A network implementation plan also defines which device profiles, interface profiles, and port profiles should be applied to a device or a group of devices during onboarding. The profiles define which interfaces to configure, with protocols to enable, IP addresses to assign, and so on.
Routing Director maps the serial number of a device during onboarding with the serial number that is included in a particular network implementation plan and the device and interface profiles are then applied to the corresponding device.
A single network implementation plan can include one or more devices. If you want to onboard multiple devices, you can add all of them to a single implementation plan, and within the plan, reference a different device profile for each device or specify a default device profile that will be applied to all the devices.
You can onboard a maximum of three devices in parallel, at a time.

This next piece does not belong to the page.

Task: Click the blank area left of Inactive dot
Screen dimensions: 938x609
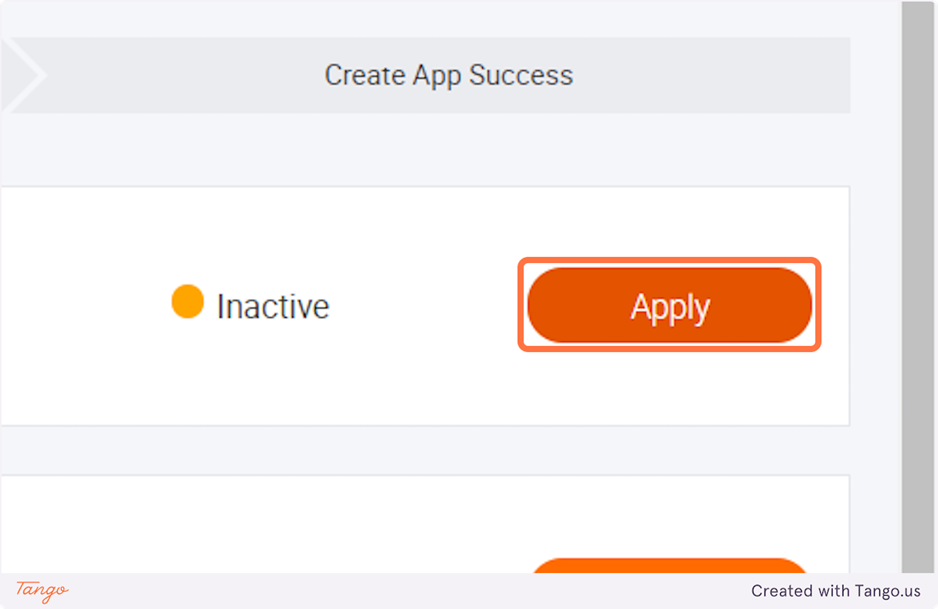Action: pyautogui.click(x=80, y=306)
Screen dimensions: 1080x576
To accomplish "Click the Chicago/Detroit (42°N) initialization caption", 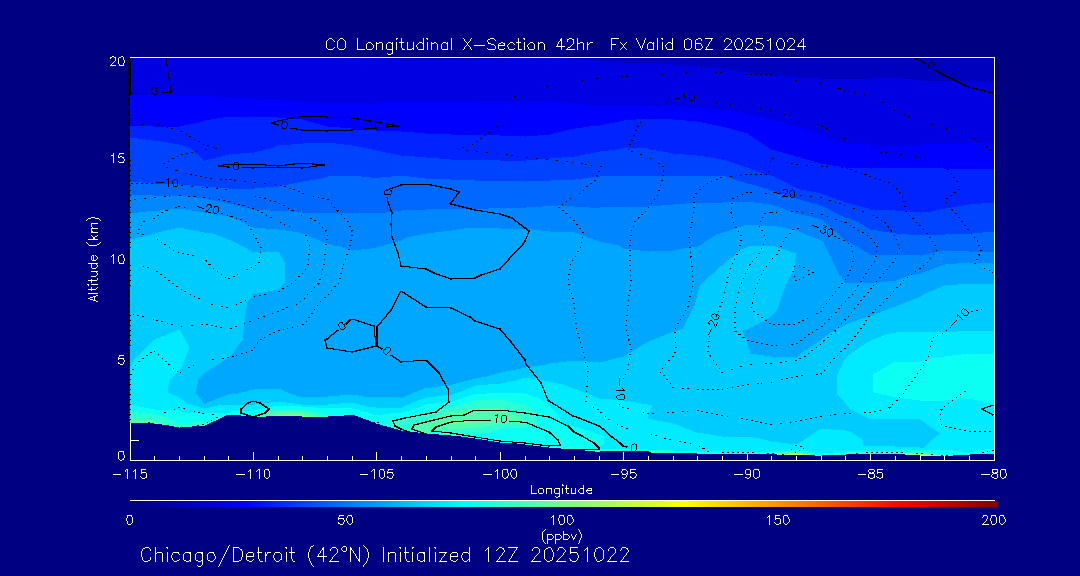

Additionally, the implementation plan allows the user to provide any required information to build the configuration. For example, for a given interface, you can be referencing an interface profile that does not have automatic address assignment enabled. In the network implementation plan, you will provide the IP address that you want to configure on that interface while creating the plan.
Routing Director provides Add Network Implementation page in a wizard format that guides you to create the plan. Figure shows a screenshot of the Add Network Implementation Plan page designed like a wizard with sections for configuring general information and adding devices and links.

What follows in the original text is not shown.